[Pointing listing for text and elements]
=======

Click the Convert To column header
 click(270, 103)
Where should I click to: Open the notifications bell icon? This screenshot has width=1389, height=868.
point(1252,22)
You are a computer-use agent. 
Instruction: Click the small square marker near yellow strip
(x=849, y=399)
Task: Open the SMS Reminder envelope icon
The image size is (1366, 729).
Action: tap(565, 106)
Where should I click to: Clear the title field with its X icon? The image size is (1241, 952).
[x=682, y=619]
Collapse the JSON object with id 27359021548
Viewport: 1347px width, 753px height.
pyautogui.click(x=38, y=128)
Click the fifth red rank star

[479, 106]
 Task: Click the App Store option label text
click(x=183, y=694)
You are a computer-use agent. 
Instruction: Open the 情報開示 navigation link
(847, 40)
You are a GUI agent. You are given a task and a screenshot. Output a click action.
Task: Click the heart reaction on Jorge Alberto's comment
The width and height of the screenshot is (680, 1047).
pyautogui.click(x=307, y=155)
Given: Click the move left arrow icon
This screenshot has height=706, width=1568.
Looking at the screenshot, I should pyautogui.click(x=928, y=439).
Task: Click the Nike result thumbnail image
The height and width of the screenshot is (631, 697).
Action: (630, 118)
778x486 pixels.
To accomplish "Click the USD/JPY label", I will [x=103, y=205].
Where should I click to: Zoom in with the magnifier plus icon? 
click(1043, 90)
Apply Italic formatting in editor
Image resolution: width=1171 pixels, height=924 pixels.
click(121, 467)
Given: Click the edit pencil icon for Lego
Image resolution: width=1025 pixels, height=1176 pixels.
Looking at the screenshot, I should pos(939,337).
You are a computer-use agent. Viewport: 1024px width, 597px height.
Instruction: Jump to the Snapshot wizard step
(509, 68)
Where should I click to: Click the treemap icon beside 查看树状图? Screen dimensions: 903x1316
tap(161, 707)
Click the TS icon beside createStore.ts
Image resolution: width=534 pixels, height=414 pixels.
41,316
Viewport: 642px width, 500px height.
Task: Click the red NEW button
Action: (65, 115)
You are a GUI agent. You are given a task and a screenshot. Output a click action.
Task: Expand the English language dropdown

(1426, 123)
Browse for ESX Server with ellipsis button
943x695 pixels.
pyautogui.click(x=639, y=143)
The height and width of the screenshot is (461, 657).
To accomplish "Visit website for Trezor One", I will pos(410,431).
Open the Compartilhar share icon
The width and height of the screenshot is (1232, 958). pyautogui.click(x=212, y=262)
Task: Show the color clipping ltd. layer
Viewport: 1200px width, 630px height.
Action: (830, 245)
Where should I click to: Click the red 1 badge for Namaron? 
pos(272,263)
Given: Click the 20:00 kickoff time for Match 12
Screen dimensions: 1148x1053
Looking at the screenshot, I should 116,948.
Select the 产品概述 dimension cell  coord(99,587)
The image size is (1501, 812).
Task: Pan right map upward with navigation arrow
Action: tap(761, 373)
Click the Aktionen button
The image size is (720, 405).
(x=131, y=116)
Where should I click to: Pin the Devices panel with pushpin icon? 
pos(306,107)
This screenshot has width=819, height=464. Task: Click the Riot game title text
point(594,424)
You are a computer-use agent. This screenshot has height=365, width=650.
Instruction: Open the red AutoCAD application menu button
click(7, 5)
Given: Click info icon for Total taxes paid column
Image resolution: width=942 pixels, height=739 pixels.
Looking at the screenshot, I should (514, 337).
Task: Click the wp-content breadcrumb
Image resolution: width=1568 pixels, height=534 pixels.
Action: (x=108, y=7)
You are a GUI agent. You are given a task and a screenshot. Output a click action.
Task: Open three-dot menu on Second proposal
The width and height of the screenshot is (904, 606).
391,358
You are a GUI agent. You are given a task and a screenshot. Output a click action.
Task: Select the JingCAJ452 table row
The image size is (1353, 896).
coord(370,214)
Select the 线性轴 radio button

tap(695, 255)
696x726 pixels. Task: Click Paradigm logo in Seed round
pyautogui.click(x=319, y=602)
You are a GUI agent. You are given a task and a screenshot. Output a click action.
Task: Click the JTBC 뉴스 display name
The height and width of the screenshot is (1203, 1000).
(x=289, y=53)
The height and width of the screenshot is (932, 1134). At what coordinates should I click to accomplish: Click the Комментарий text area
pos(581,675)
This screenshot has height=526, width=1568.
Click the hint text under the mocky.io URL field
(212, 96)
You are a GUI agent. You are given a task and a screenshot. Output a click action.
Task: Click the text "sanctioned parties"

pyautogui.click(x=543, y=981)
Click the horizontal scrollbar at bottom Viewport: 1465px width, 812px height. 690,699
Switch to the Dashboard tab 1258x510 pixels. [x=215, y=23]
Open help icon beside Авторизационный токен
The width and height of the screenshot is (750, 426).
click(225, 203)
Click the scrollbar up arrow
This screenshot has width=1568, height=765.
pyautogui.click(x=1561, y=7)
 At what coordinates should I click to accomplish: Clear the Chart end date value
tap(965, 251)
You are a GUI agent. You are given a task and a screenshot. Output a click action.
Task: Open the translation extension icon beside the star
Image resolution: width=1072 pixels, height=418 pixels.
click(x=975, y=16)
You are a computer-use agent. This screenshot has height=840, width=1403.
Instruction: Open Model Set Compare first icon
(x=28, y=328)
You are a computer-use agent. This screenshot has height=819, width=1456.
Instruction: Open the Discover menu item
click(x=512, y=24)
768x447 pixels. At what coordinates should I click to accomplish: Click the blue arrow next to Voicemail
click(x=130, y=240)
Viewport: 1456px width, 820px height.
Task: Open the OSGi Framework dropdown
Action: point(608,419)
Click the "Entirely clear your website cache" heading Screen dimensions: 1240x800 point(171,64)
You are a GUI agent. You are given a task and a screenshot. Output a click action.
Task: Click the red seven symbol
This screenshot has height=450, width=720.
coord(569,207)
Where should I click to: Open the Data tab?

=======

▶ [Work required]: From the listing above, pull out every line that contains the string "dropdown", treating uppercase and lowercase as different.

▶ [Solution to this exercise]:
Task: Expand the English language dropdown
Task: Open the OSGi Framework dropdown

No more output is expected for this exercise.